* PROBLEM
Write the next part of the histamine intolerance article, starting after its last sentence.

* PROVIDED PASSAGE
────────

Are certain foods triggering your unwanted symptoms?
Similar to allergies and food sensitivities, histamine intolerance may be another cause of your adverse food reactions. However, histamine intolerance is not well understood by most people and can be tricky to diagnosis.
In this article, we’ll explain this condition in simple terms and discuss if there is truly a method for curing histamine intolerance.
What is Histamine Intolerance?
Histamine is a chemical that has many functions in the body. It is found naturally in certain foods and is best known for its powerful actions during an allergic or inflammatory reaction.
However, what is histamine intolerance? Despite the name, histamine intolerance is not an “intolerance” to histamine. Rather, histamine intolerance occurs when you have too much histamine than your body is able to effectively break down (1).
The main enzyme in your body responsible for breaking down histamine is called diamine oxidase (DAO).
Symptoms of Histamine Intolerance
While symptoms of histamine intolerance vary, some common reactions as a result of this condition may include (1):
- Headaches or migraines
- Runny nose
- Nasal congestion
- Low blood pressure
- Hives and/or itching
- Chronic fatigue
- Irregular menstrual cycles
And many more! However, diagnosis of histamine intolerance is very tricky, which is why we use individualized functional medicine testing to get to the root cause of the issue (instead of relying solely on symptoms).
We go into more detail here in our online course: Histamine Intolerance Healing!
Causes of Histamine Intolerance
There are a few main reasons why someone may develop histamine intolerance.
In our practice, we often see histamine intolerance in conjunction with leaky gut. Since your intestines are where most of the DAO enzyme is produced, your body may produce less DAO when the gut is inflamed or damaged, thus leading to a build up of histamine.
Healing the gut with diet, personalized testing, and using probiotics for histamine intolerance (when indicated) often leads to improvement.

────────

* DATASET EXCERPTS

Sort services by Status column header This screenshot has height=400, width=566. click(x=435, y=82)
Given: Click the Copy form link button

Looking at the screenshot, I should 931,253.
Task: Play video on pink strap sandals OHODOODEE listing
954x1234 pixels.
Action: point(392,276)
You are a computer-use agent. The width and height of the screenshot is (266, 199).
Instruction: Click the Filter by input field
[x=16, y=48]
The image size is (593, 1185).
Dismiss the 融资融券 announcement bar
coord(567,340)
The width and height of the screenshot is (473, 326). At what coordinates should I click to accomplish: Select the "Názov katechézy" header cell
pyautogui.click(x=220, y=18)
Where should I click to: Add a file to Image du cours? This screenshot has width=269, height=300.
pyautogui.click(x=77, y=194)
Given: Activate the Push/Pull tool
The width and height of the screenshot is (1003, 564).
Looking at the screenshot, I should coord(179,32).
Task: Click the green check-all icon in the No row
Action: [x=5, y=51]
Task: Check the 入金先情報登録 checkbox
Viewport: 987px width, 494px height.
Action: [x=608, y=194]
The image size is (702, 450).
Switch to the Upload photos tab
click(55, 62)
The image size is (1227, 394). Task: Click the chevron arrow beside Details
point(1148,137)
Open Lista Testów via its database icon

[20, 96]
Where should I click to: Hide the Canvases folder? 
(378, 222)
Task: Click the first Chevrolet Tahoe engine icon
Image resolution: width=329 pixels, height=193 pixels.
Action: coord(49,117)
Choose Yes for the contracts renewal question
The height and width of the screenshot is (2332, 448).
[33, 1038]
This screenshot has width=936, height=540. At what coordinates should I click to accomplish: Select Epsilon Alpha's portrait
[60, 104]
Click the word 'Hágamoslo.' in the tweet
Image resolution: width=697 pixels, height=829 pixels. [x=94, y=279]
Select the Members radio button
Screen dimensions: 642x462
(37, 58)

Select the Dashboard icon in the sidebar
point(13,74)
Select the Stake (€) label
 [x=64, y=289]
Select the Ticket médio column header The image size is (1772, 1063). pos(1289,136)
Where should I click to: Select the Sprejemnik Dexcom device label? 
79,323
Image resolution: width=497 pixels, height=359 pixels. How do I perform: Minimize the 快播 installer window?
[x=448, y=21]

────────

* EXERCISE ANSWER
DAO is the main enzyme responsible for breaking down histamine from food sources.
Some people may have an impaired ability to break down histamine due to a genetic polymorphism in the DAO gene. This means that your DAO gene may not effectively breakdown histamine as compared to individuals without the genetic mutation.
If your DAO gene contains certain mutations (also known as “SNPs”), you may have an increased risk of developing histamine intolerance. Genetic testing can help determine if you have these mutations; however, a mutation in this gene doesn’t guarantee that you will have histamine intolerance.
Women tend to experience more histamine intolerance than men, which may be related to an imbalance of female sex hormones.
In fact, female patients may experience worsening symptoms of histamine intolerance before or during their period. Some animal studies have shown that mast cells (which release histamine) within endometrial tissue are most significant during this premenstrual phase.
Estrogen is also thought to activate histamine release from immune cells. So, if the amount of estrogen produced is much higher than the amount of progesterone—as seen in estrogen dominance—more histamine is released and may lead to worsening symptoms (2, 3).
What Foods Have Histamine?
While curing histamine intolerance requires a root cause, functional medicine approach, you may find some relief following a low-histamine diet. Eliminating foods that are high in histamine may reduce the amount of histamine in your bloodstream that your body has to eliminate.
Foods to avoid on a low-histamine diet:
- Fermented foods, like kombucha, yogurt, and sauerkraut
- Aged cheeses
- Dried fruit
- Smoked meats
- Leftover food over a day old
Note: it is difficult for research studies to accurately measure the amount of histamine in all foods, so this is where a personalized elimination diet from a functional medicine dietitian can be very insightful.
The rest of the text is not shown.